The one notable complaint I do have involves the discussions of sustainability. If one looks at the past couple centuries there is an obvious population explosion. Obviously, we haven’t all collectively run out of food yet; we keep innovating and coming up with ways to feed the growing quantity of humans on the planet. But exponential growth is fast and terrible, meaning that we have to keep coming up with paradigm-shattering technologies. This provides evidence that a version of the Malthusian argument is going to be correct at some point. To this end West repeats the Kenneth Boulding quote that “Anyone who believes that exponential growth can go on forever in a finite world is either a madman or an economist.” By itself I don’t find this controversial. The assumption that there will be always be paradigm-shattering technologies to discover is debatable, and then there is West’s more technical argument that there has to be ever-decreasing amounts of time between those discoveries in order to prevent disaster.
The trouble I have with the Malthusian line is that the most prosperous countries aren’t seeing explosive growth.
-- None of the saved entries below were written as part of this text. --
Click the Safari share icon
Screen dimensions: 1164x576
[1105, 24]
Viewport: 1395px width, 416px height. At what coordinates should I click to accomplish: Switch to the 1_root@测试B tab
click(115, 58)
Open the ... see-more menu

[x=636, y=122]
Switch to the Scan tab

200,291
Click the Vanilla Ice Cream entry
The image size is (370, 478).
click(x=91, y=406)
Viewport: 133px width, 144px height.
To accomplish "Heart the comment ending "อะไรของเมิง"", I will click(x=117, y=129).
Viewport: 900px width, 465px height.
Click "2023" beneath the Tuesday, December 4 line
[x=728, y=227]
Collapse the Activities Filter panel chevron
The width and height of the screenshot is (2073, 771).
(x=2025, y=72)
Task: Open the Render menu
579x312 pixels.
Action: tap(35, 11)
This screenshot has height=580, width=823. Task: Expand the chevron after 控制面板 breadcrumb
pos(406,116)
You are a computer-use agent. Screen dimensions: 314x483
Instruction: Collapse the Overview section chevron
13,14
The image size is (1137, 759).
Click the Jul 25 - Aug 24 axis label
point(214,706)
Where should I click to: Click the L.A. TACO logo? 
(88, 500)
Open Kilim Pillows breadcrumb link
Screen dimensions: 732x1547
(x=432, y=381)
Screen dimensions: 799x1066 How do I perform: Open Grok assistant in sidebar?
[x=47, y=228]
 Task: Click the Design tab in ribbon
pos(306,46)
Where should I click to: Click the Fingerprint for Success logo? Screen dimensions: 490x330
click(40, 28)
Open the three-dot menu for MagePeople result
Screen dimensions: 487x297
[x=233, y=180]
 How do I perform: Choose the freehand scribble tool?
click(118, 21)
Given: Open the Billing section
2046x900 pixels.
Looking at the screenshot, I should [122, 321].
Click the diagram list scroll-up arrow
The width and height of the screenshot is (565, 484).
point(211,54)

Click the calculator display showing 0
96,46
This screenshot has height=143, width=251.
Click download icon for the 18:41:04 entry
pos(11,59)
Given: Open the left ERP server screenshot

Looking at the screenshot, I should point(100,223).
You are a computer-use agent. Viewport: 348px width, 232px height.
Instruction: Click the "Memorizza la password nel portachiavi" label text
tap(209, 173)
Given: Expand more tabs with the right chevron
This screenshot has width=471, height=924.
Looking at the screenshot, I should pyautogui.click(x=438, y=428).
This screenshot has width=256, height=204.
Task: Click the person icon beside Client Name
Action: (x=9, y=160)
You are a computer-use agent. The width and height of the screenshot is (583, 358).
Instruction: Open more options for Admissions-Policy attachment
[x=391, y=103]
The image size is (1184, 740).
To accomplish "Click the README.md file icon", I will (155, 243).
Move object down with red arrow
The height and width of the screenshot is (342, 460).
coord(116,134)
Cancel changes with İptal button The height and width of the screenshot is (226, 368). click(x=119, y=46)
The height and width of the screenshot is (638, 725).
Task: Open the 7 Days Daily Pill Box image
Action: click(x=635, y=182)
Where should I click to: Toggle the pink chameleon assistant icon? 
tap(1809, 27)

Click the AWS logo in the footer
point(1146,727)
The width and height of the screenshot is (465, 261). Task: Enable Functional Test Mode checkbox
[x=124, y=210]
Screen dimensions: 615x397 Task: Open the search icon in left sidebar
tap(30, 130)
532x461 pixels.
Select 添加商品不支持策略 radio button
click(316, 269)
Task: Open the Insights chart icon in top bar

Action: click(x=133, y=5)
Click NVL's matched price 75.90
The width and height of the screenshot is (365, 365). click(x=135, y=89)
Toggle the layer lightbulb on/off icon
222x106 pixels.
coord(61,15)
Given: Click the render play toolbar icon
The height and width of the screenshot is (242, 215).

The First World has birth rates that barely keep up with deaths. I’m open to arguments that this is not a permanent state of affairs, but Scale does not make any. Maybe this is because it is too busy responding to an Austrian School viewpoint of eternal optimism that I already disagreed with.
In the end this is a minor disagreement with the book and I’m glad that the book was written. I would love to see more literature along this line – math and physics style analysis of large scale human interaction. Certainly the results here are evidence that it’s worthwhile to investigate.